Women have since been inspired to use this technique as a medium for protest and the image above shows Deborah Stockdale’s ‘Shannonwatch’ a panel celebrating the peace activists who monitor the use of Shannon airport by the American military to move prisoners. The figures wear burqas in solidarity with Afghani women caught up in the fighting.
The ‘Handkerchief for Roy’ was made by the collective Bordamos Por La Paz in Mexico, with the mother of Roy Rivera, to commemorate his ‘disappearance’. He was kidnapped when he was 18 and, despite paying a ransom, his mother never saw him again. The collective make and display handkerchiefs to honour victims of violence and to shame the government into protecting its citizens more effectively.

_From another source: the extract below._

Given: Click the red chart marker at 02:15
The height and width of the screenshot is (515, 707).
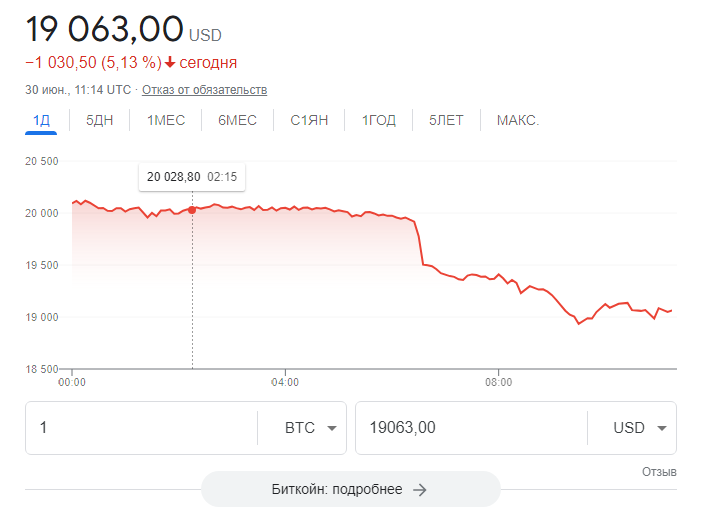Looking at the screenshot, I should coord(192,210).
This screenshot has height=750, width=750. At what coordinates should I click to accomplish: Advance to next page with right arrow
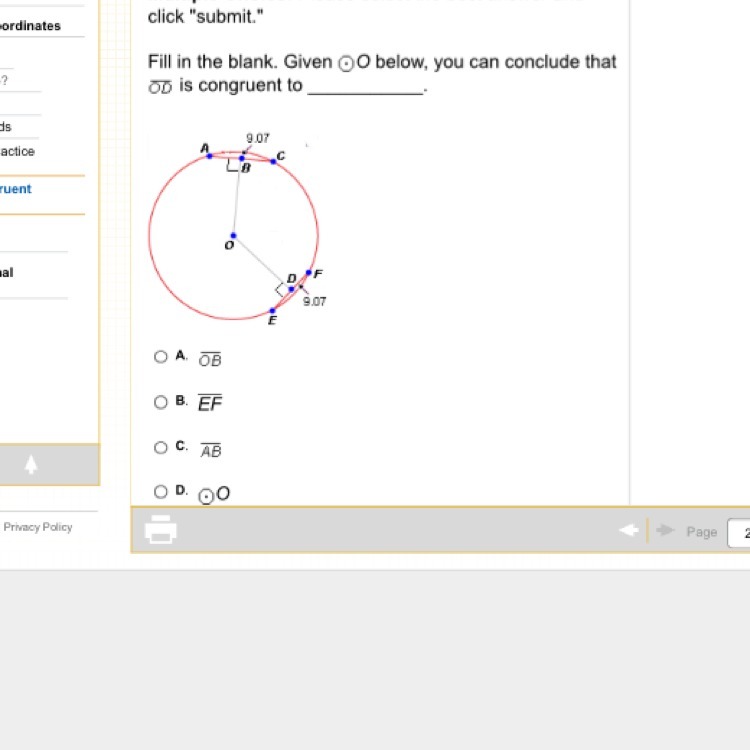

I thought these two stitched pieces were moving examples of the way in which stitching can give women a voice and that by using their traditional domestic skills women can bring a particularly female perspective to 'disobedience'.
Monday, 6 October 2014
I enjoyed The Big Stitch day at the Ashmolean Museum on Saturday. There was plenty to do – lectures, gallery tours, demonstrations and workshops. I was lucky enough to book on Mary Brooks’ workshop on examining textile objects. This was linked to the ‘Eye of the needle’ exhibition (see my blog of 9 September), which Mary had curated, so was focused on seventeenth century embroidery. Mary gave us a checklist of key things to look for when studying textiles and we worked in small groups to analyse the artefacts – my group examined a woman’s bodice embroidered in silk – but we also saw embroidered pictures and samplers from the Ashmolean collection. The gallery tours in the afternoon were interesting as they revealed the various textile gems dispersed in galleries throughout the Museum. It was also interesting to see so many demonstrations of different types of embroidery and lace (the latter by Gaby Lloyd and Gail Baxter) and the public interest in them.